石の力
アンナの言葉の意味がわからず、私の頭の中でずっとクエスチョンマークが飛び交っている。
手の中の石は、ほんのりと温かい。この石そのものが、まるで卵のようだった。
「この石を……この村の森で見つけたとき、懐かしいと思ったのよ……」
アンナはゆっくりと私に近づく。そして、その石に触れた。
「この石の近くに、この子の卵があったの。まさかドラゴンとは思わなかったけど、一緒に拾って帰ったわ。理由はわからないけど、そうしなきゃって思ったのよ」
「この世界は、ここ数年で一気に廃れたんだ。王が身罷られてすぐ、数代前からこの世界を守っていたドラゴンまで死んでしまった。いつもなら、王が死んですぐに後継者が生まれるらしいんだけど、今回は兆しがあっただけで、後継者は現れなかったんだ……」
勇者がボソッと話し続ける。
「本来ドラゴンは、王の後継者の母が孵化させるんです。後継者の母が子供を産んだとき、この世界に石が落とされる。その側にドラゴンの卵も現れる……」
ラーラが静かに話し出した。彼女の声は、ハープの音色のように、美しく響く。
「後継者が現れるって……この世界の王は、子供を作らないの?」
「この世界の王は、王が死んだら、次の王が生まれる……ほら、元の世界でもなんかあっただろ、そういう宗教がさ」
「記憶を持った子供が後継者……ってやつか」
「そうそう、まぁ、記憶があるかどうかはわかんないし、この世界の王はすごく長命らしいからな……」
ここは魔界のシステムと、微妙に違う。
この世界では、後継者は王が死んでから……。誰かが召喚しているということなのか……それとも、自然と呼ばれるのか……。
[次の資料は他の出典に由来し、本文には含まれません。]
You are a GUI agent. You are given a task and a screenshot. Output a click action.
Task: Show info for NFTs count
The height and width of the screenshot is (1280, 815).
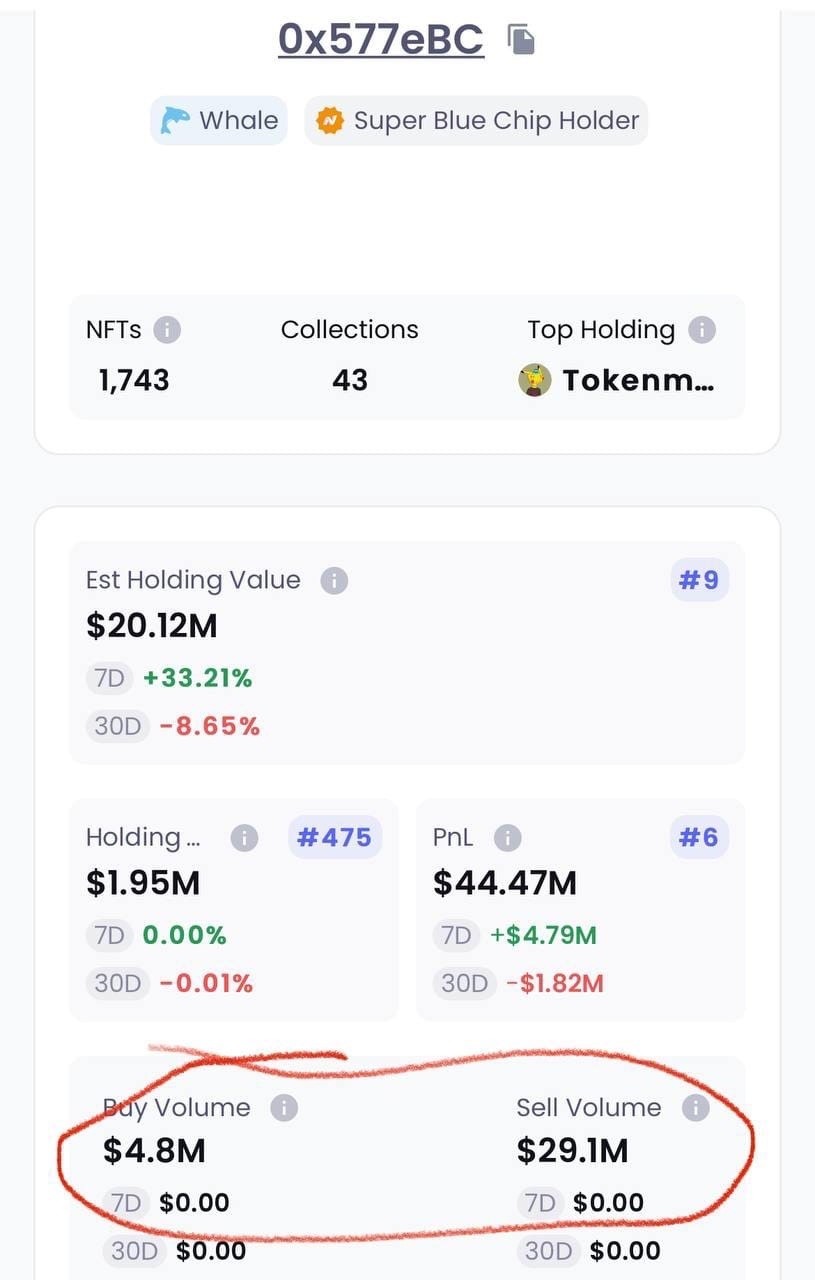tap(167, 329)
「じゃあ、ドラゴンを孵化させたってことは、アンナが産んだのが……王ってこと? だったら、ルシファーが……」
「時期が合わないわ。私は亡くなった王の治世を見ているもの。……多分、この痣があるから……この石を扱えたのよ」
「じゃあ、さっきバアルを大きくしたのは、アンナなの?」
「ーーーーそれは、あなたよ」
「私に痣はないよ、アンナ」
話を聞いていたナアマが、後ろから顔を出す。
「どんな痣です?」
「これよ」
マリアが痣を見せると、ナアマは平然と言い放った。
「ありますよ、マリア様に」
「は?」
「右耳の後ろに」
「え?」
「ほら見て」
ナアマが私の髪をかきあげると、みんなが覗き込む。
「あ、ほんとだ」
「あるある〜」
「お産の後、髪を洗ってあげたでしょ。そのときに見つけたんです」
「言ってよ〜〜!!」
「え、そんなことわざわざ言わないといけないの?」
不服そうなナアマに、確かにそれは求め過ぎかもしれない……。
「そうかもしれないけどさぁぁ〜〜。こんなとこに痣あるなんて、思いもよらなかったんだもん」
マンバもアンナも、私にはない力を持っていると思っていた。私にも、あの力があるということなんだと思うと、急に怖くなってくる。
「ーーーー王の死後も次期王が現れずに、国はだんだん落ちぶれていったんだ。みんな怖がっていたけど、ラーラが生まれたことで、みんなこの世界を守るドラゴンの誕生にホッとしたんだよ。だって、ドラゴンが生まれたってことは、王も生まれたってことだからな。ーーーー姿は見せないけど」
勇者が困ったような声で続ける。
「ーーーーそれって、いつ? それ、マンバがいなくなった頃?」
「……そう……か、そうだな。王が身罷られて、鍛冶場が忙しくなったんだ。弔問の奉納品で……」
勇者の顔が、こわばり始める。言い出した私も、徐々にピースがはまり出して、指先が震えだす。
「この……石は……マンバのものだ……。この世界の王は……」
「ブリトニ……」
ずっと押し黙っていたエリゴールが、口元を押さえる。